Wednesday, July 31, 2019 Again everyone was cold and even I was miserable. We would figure out how to use our rain tarps to "burrito" ourselves to try to create an insulative barrier from the cold - which worked - but it was a brutal night.

Most of us were tired from being up all night so most everyone chilled on the campsite or literally slept. I went fishing, but that's because that's one of the main reasons I go up to the BWCA :) ~Gneiss Lake

 



Day 5 of 5


Thursday, August 01, 2019 I forgot to mention it took us about 6 hours to go from Larch Creek to Gneiss on Monday, and that was with us trying NOT to take multiple trips. When we left this morning the weather was already turning bad and we were tired so we made the decision that we were going to take two trips even if it potentially meant a longer trip back.

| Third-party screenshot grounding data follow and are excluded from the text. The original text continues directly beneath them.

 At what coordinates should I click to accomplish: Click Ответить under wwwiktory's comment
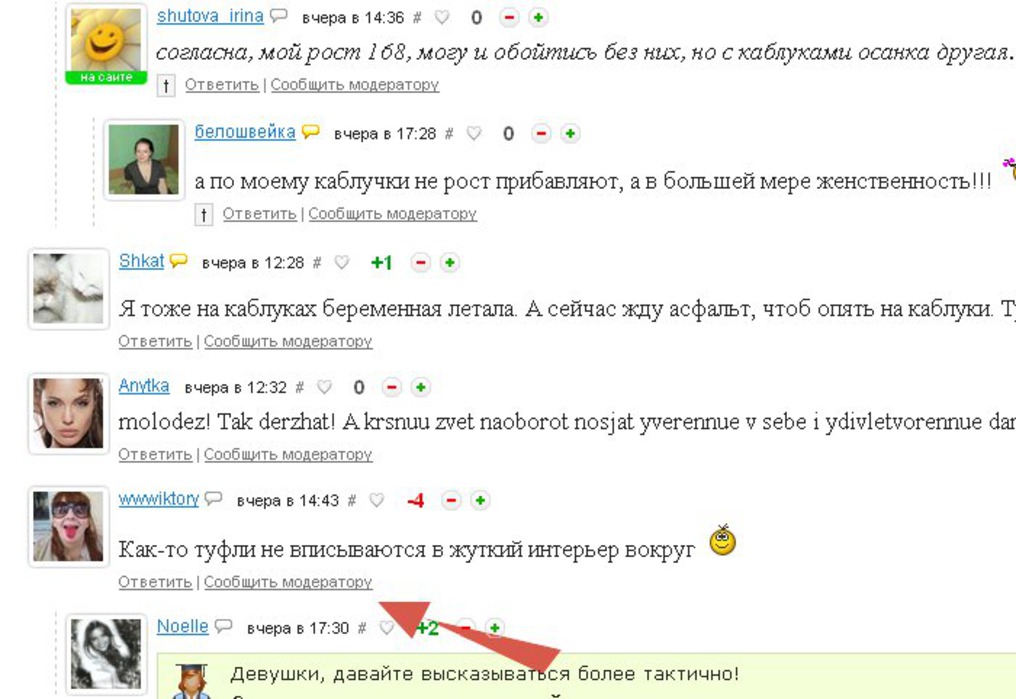(156, 582)
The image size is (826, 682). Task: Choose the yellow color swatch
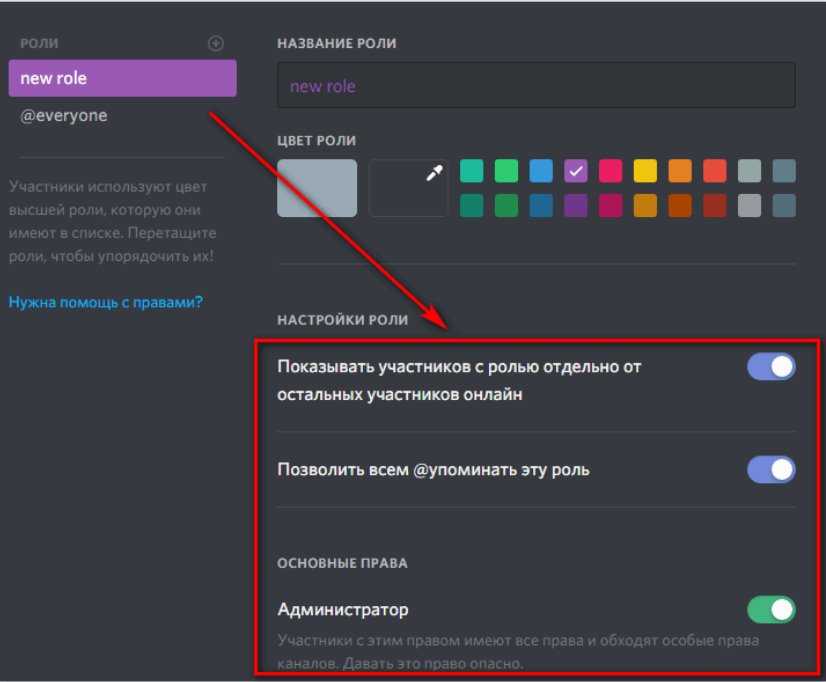(x=645, y=171)
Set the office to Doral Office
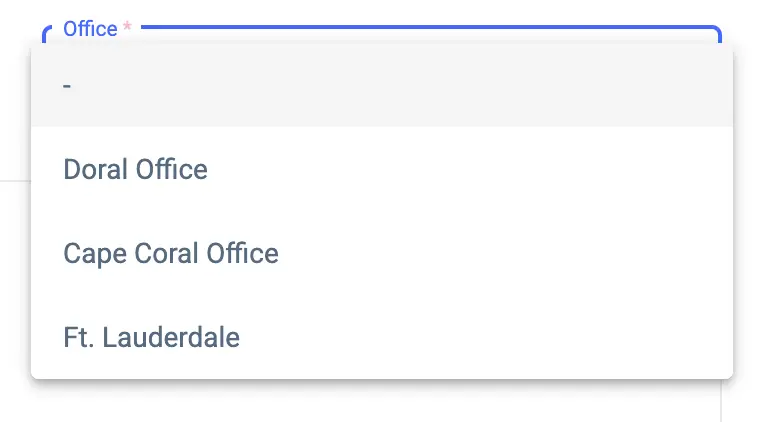This screenshot has height=422, width=776. coord(136,169)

It only took us 4 hours! Lesson: take multiple trips because you move faster with lighter weight than lugging with lots of weight slowly.

Once we got back to our entry point, we were told that the ranger station would be open and we could use the phone there. There was no one there. This is the only reason I would not go in on Larch Creek in the future. Fortunately I was able to hitch a ride about an hour later from someone who stopped to use the bathroom at that station.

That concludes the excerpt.